begin Text extract

Thanks to the $269 million Measure H bond for school facility improvements approved in June 2016, work on the new Snow School and River School campuses is “progressing on time,” said Pearson.
The new Snow School, located at 1130 Foster Road, will open on the first day of school Aug. 14.
“There are many, many folks at the school site right now working to make it a start-of-the-art learning and teaching environment,” Pearson said this month.
There still will be some work to be done on outdoor space but the school will open as expected. Some 400 students attend Snow School.
The new River School campus, located at the former Salvador Elementary School campus on Salvador Avenue, will open as expected in January 2020, said Pearson. River currently shares a campus with Harvest Middle School on Old Sonoma Road.
“We’ll be using the winter break to get the rooms set up,” he said. While it doesn’t have that many now, River School is estimated to eventually become home to as many as 550 students.
In American Canyon, “We’re gearing up for the groundbreaking of Napa Junction elementary school,” said Pearson. Currently located at 300 Napa Junction Road, the new campus will be located at the corner of Eucalyptus Drive and Wetlands Edge Road – about one mile from the current campus, which was discovered to sit on an earthquake fault.
A groundbreaking will be held Wednesday at 4:30 p.m.
Napa Junction now has about 400 students but the new school will be built to house as many as 600.
At Shearer, McPherson and Donaldson Way elementary schools, the NVUSD is in the initial stages of planning to install security fencing around each campus.
“We want to create a single point of entry for school safety during the school day and protect our assets on nights and weekends,” said Pearson.
Another Measure H project includes turning elementary school kitchens into finishing kitchens so food can be cooked at the school site. School kitchens to be improved are located at Shearer and McPherson schools.
Both Shearer and McPherson schools received a fresh coat of paint this summer, said Pearson. The colors chosen?
Lucerne Blue for the trim and Silver Polish for the rest, he said.
“It’s really satisfying to drive both schools and see how they pop now with a fresh coat of paint,” said Pearson.

end Text extract
begin Stored data

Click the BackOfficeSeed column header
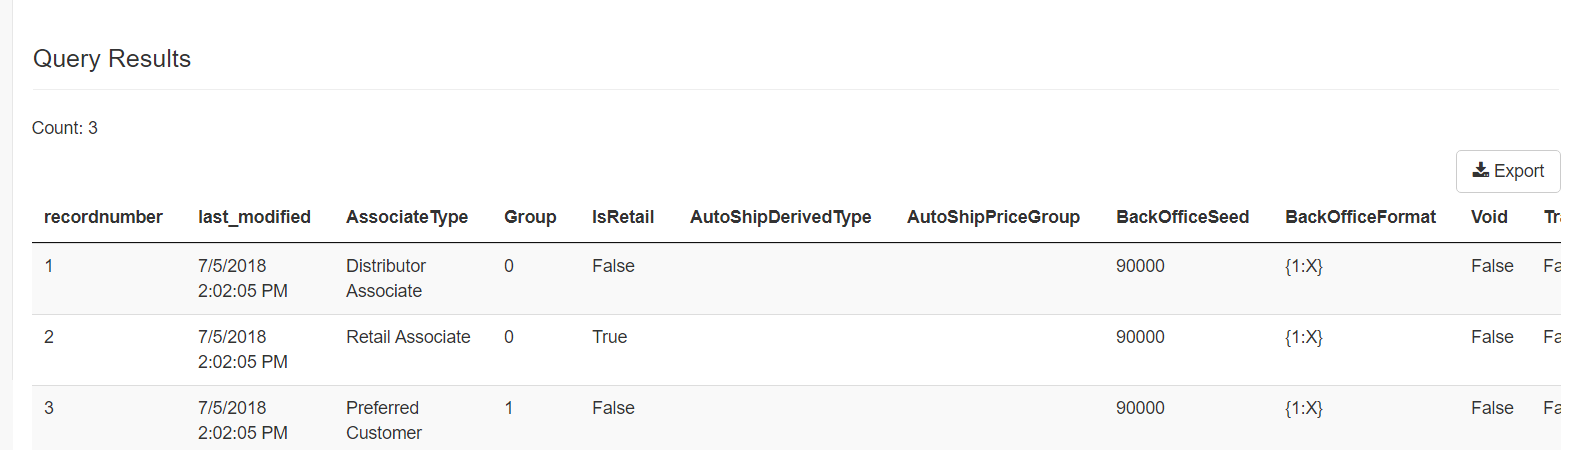This screenshot has height=450, width=1569. (x=1182, y=217)
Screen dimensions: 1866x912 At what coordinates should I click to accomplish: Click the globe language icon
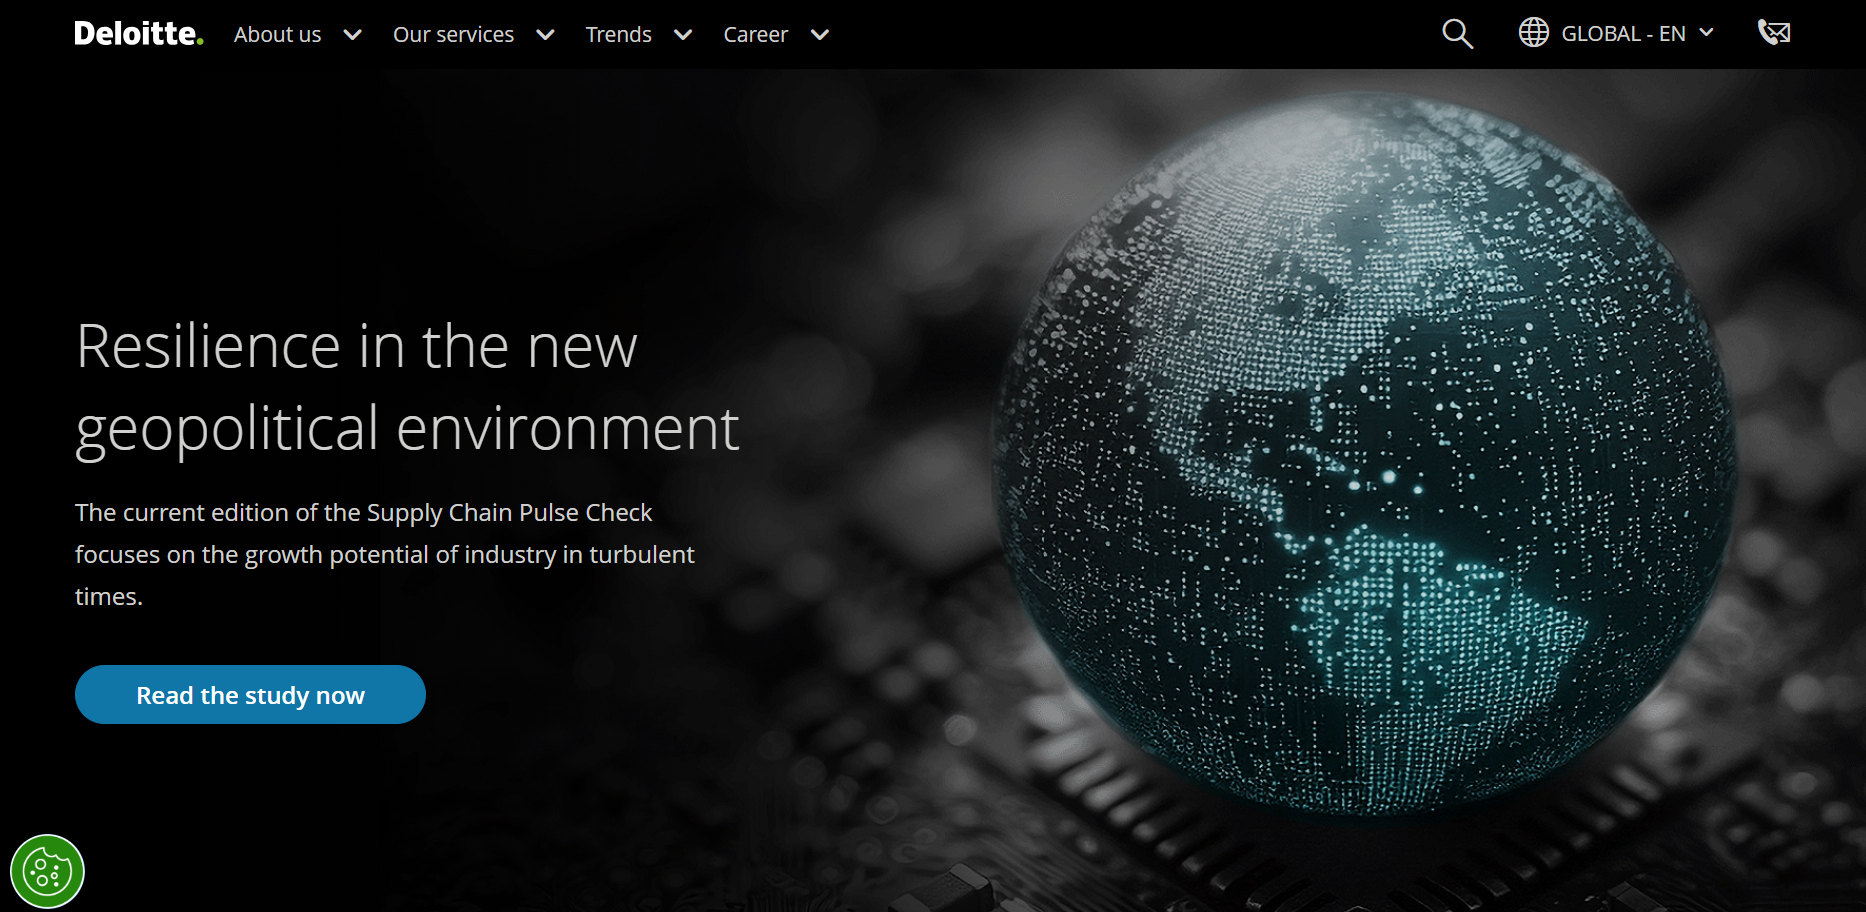1533,33
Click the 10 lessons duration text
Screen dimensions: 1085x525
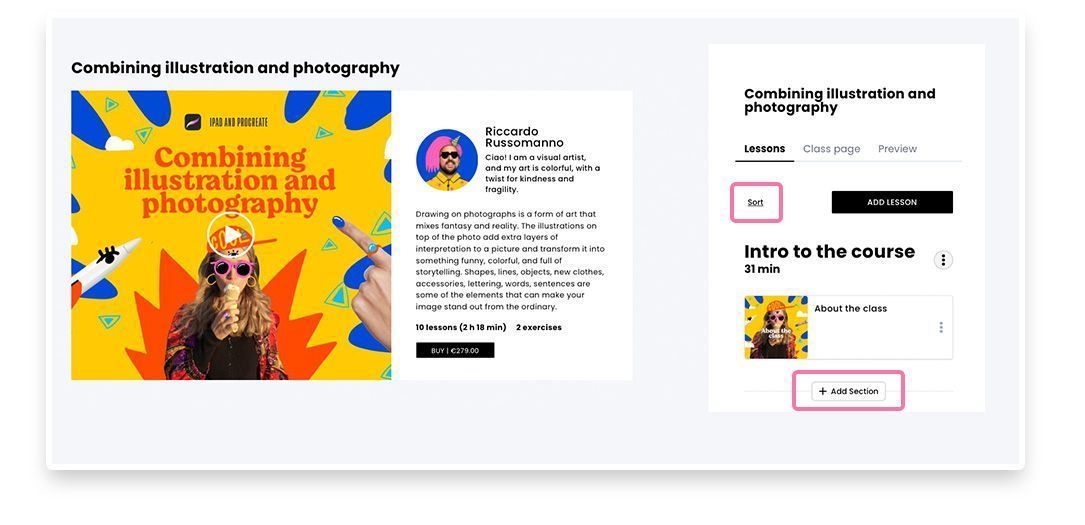[461, 327]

end Stored data

> _Problem requirements_:
Reproduce word for word the stretch of the school construction text from "There still will" through "an earthquake fault.".

> _Answer to this task_:
There still will be some work to be done on outdoor space but the school will open as expected. Some 400 students attend Snow School.
The new River School campus, located at the former Salvador Elementary School campus on Salvador Avenue, will open as expected in January 2020, said Pearson. River currently shares a campus with Harvest Middle School on Old Sonoma Road.
“We’ll be using the winter break to get the rooms set up,” he said. While it doesn’t have that many now, River School is estimated to eventually become home to as many as 550 students.
In American Canyon, “We’re gearing up for the groundbreaking of Napa Junction elementary school,” said Pearson. Currently located at 300 Napa Junction Road, the new campus will be located at the corner of Eucalyptus Drive and Wetlands Edge Road – about one mile from the current campus, which was discovered to sit on an earthquake fault.